> What you have to do
Every single entry below should be reproduced verbatim.

***** Data supplied

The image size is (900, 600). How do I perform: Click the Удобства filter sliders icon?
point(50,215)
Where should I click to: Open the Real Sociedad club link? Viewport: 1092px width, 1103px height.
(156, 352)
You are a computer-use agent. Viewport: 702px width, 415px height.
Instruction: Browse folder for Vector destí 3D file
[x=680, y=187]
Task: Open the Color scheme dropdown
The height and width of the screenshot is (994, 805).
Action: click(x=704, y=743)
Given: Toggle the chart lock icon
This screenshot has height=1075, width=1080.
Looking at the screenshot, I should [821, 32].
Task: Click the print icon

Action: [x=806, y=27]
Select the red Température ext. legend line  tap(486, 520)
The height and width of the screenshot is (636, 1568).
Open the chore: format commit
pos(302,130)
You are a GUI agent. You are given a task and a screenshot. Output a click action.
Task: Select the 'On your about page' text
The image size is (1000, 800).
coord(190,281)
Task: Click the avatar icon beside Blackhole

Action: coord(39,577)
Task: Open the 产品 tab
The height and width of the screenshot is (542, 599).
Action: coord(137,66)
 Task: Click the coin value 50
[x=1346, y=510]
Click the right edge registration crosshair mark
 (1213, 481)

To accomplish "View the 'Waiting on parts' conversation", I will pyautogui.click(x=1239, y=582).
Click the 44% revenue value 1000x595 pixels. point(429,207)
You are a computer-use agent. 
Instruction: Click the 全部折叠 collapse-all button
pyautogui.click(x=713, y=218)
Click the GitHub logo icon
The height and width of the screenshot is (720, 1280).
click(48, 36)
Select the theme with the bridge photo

**********

> Solution to the exercise
The image size is (900, 600). How do I perform: Click the Удобства filter sliders icon?
point(50,215)
Where should I click to: Open the Real Sociedad club link? Viewport: 1092px width, 1103px height.
(156, 352)
You are a computer-use agent. Viewport: 702px width, 415px height.
Instruction: Browse folder for Vector destí 3D file
[x=680, y=187]
Task: Open the Color scheme dropdown
The height and width of the screenshot is (994, 805).
Action: click(x=704, y=743)
Given: Toggle the chart lock icon
This screenshot has height=1075, width=1080.
Looking at the screenshot, I should [821, 32].
Task: Click the print icon

Action: [x=806, y=27]
Select the red Température ext. legend line  tap(486, 520)
The height and width of the screenshot is (636, 1568).
Open the chore: format commit
pos(302,130)
You are a GUI agent. You are given a task and a screenshot. Output a click action.
Task: Select the 'On your about page' text
The image size is (1000, 800).
coord(190,281)
Task: Click the avatar icon beside Blackhole

Action: coord(39,577)
Task: Open the 产品 tab
The height and width of the screenshot is (542, 599).
Action: coord(137,66)
 Task: Click the coin value 50
[x=1346, y=510]
Click the right edge registration crosshair mark
 (1213, 481)

To accomplish "View the 'Waiting on parts' conversation", I will pyautogui.click(x=1239, y=582).
Click the 44% revenue value 1000x595 pixels. point(429,207)
You are a computer-use agent. 
Instruction: Click the 全部折叠 collapse-all button
pyautogui.click(x=713, y=218)
Click the GitHub logo icon
The height and width of the screenshot is (720, 1280).
click(48, 36)
Select the theme with the bridge photo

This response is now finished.